Praise the Lord. - Psalm 105:1-45

We are the result of God's work. What happened today is the outcome of God's long plan. Not that what happened today was in anyway amazing. It was actually an ordinary day at work, burning off the debris from a disagreement last night, plowing through things I needed to do at work, catching a show in the evening together. The God who speaks into effect the big turning points of history also is the God who speaks into effect normal days. They show up in my journal but they don't show up in the newspaper.

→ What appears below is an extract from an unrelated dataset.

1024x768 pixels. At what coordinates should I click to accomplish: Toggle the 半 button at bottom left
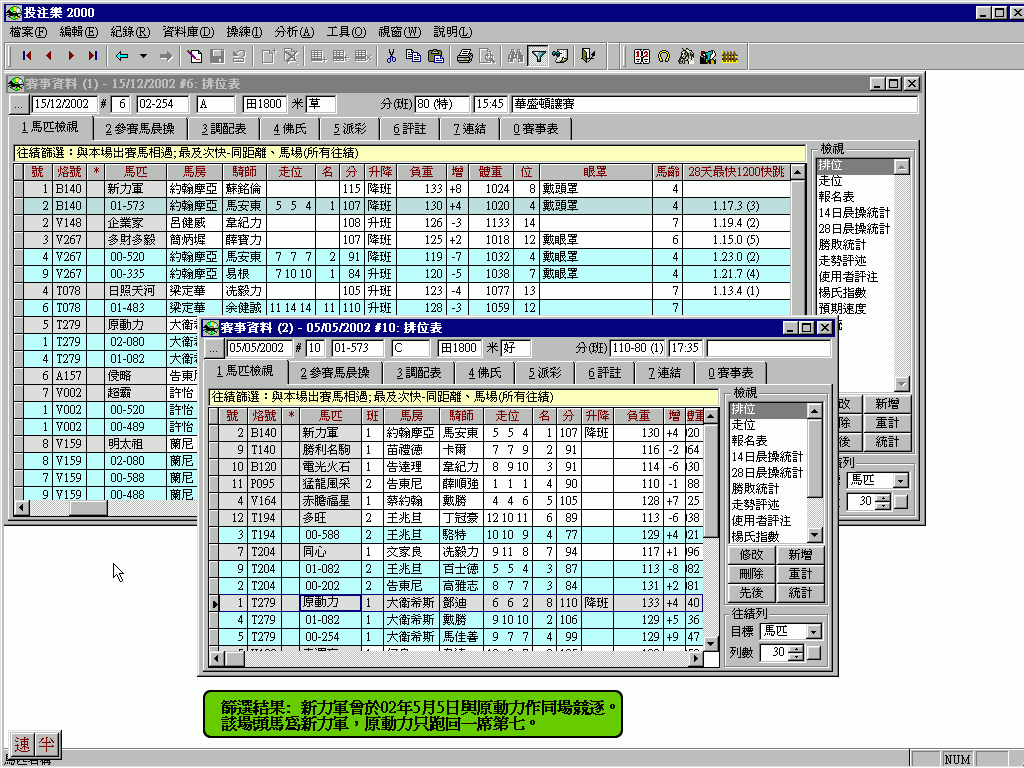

Maybe the silence in history is simply because we aren't attuned enough to the frequency of God's activity. In music theory, when a sound descends below 20hz-20 cycles per second-it can no longer be heard, it can only be felt. In order to be detected-even felt-at those frequencies requires extreme quiet, extreme sensitivity or extreme volume. Might even be mistaken for thunder, an earthquake, a bomb blast or a rock concert. Between 10-20hz, when sufficiently loud, people in studies reported feeling the sound in the abdominal walls, having visual disturbances and feeling anxious. Between 2-10hz, sound is felt as "feelings of body sway" and involuntary eye movements. At 1hz the sound caused artificial respiration in test subjects.[1]

In order to hear sounds below 1hz, scientists have gone to the deepest caves on earth and placed sensors that amplify the sounds of the earth itself. There, they are able to hear the mountains shrug, the tectonic plates shift and the earth shudder.

Strange. How to hear God speak, when his words span, not seconds, but years, generations or centuries? The resonant frequency is so low-cycles per year, cycles per lifetime-that we cannot normally determine the pitch of His words, much less the meaning. We do not have the ears, the sensitivity, or the lifespan to see the full extent of what God is saying. Who can? No one. It requires listening to what one generation says to the next. It takes one generation telling the next, "This is what God is like, because he did this." By looking back, they can sing:

Give praise to the Lord, proclaim his name; make known among the nations what he has done. Sing to him, sing praise to him; tell of all his wonderful acts. Glory in his holy name; let the hearts of those who seek the Lord rejoice. Look to the Lord and his strength; seek his face always.

He has been speaking. We couldn't hear it. What he is saying is: God loves his people and he keeps his promises. One lifetime might only seem full of ordinary days, but the voice of God is speaking through ordinary days and pointing to the future where his promises are fulfilled. We join with the saints of the century, adding a new layer of overtones to the melody he has been crafting since eternity.